▶ Exercise directions:
Answer these about the text on the Luanhe River Basin below, one answer per line, marked like the questions:
(a) Which two places does the basin supply water to?
(b) How many hypothetical scenarios were used to measure the effect of climate change?
(c) According to the highlights, what would an increase of precipitation lead to?

▶ Quoted text:
____
With increased attention paid to the changes of global climate, the impacts on hydrological processes remain poorly understood in specific basins. In this study, we selected Luanhe River Basin, which is an important source of water supply to Beijing and Hebei, as a case study for the analysis of the combined impact of precipitation and temperature change to hydrological components in a semi-arid river basin. This study investigated the change of the blue water flow (BWF), green water flow (GWF), and green water storage (GWS) by employing the SWAT (Soil and Water Assessment Tool) model and stochastic methods in different time scales during 1960 to 2017. The contribution of climate changes to hydrological change were quantified by 16 hypothetical scenarios by recombining climatic data. The results show that the annual daily maximum and minimum temperature (Tmax, Tmin) increased while their differences (DTR) decreased. However, there was no significant trend in annual precipitation and hydrological components. The trend of precipitation has a positive impact to the change of all three hydrological components. Although precipitation contributes more to changes in hydrological components, more attention also needs to be given to the change of DTR, which has positive impact of GWF that contrasts with that of BWF and GWS. Seasonal scale studies of these changes suggested that more attention should be paid to the climate change in spring and winter when the hydrological components were more sensitive to climate change. Our results summarized hydrological components variability under the impact of climate change and demonstrated the importance of analyses at different time scales, which was expected to provide a reference for water resources management in other semi-arid river basins.

Highlights

Climate change has been recognized as one of the major threats to the earth environment in the 21st century [1,2]
The increase of precipitation would lead to the increase of all three hydrological components, while the increase of diurnal temperature range (DTR) would reduce the increasing of green water flow (GWF) and decreasing of blue water flow (BWF)
____
▶ Data excerpt:

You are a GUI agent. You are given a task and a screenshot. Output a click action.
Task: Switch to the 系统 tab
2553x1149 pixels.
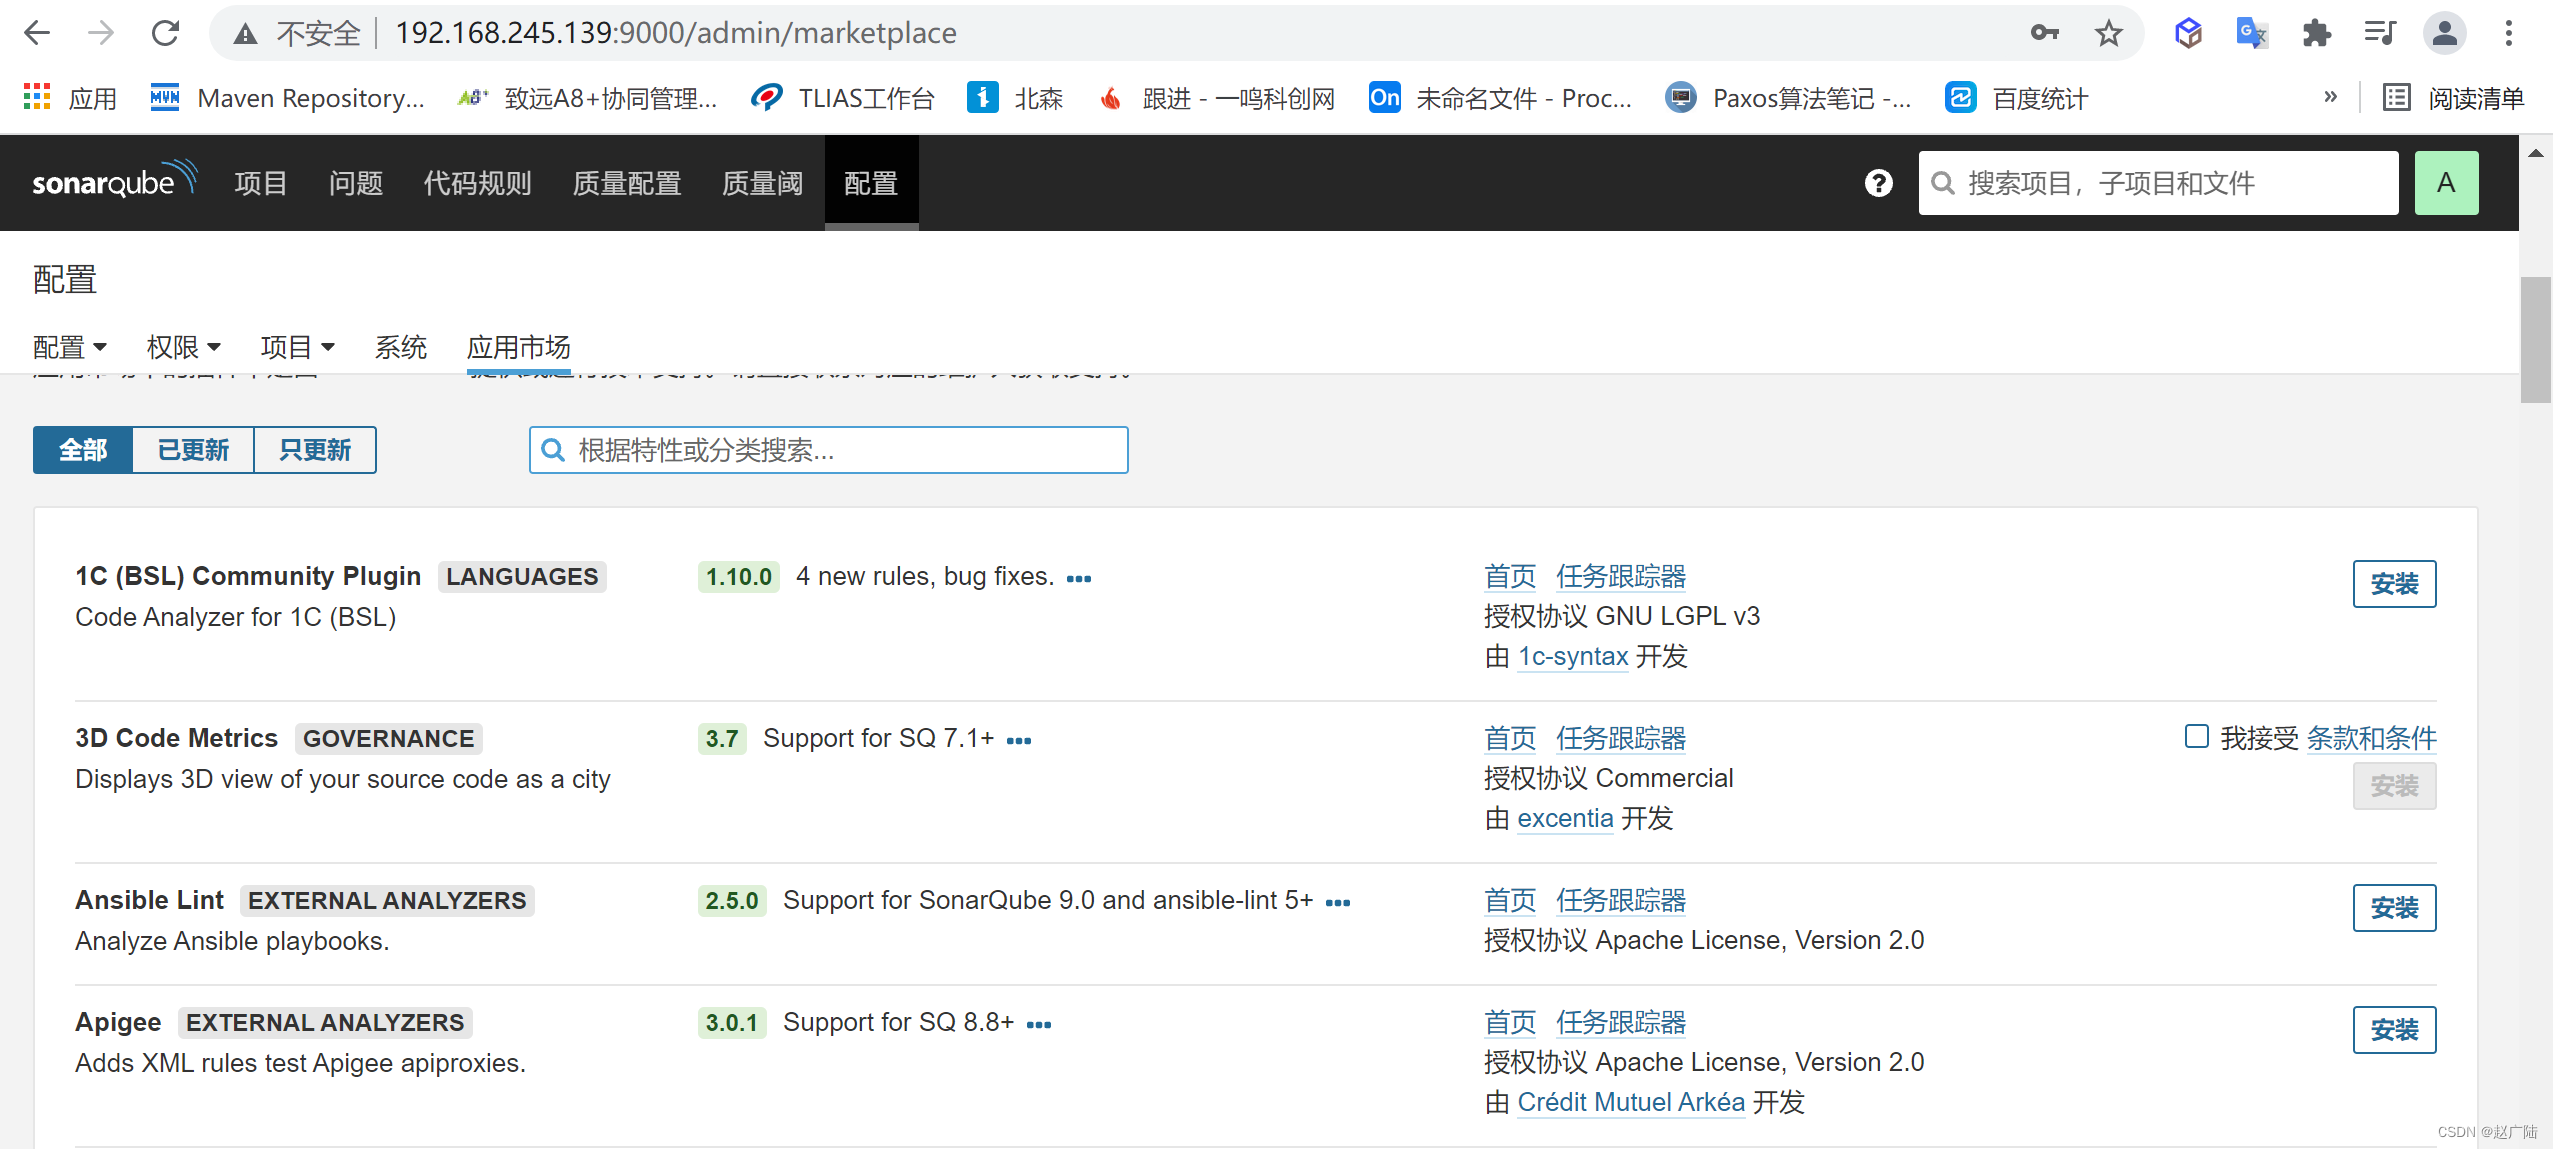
____
▶ The output:
(a) Beijing and Hebei
(b) 16
(c) The increase of all three hydrological components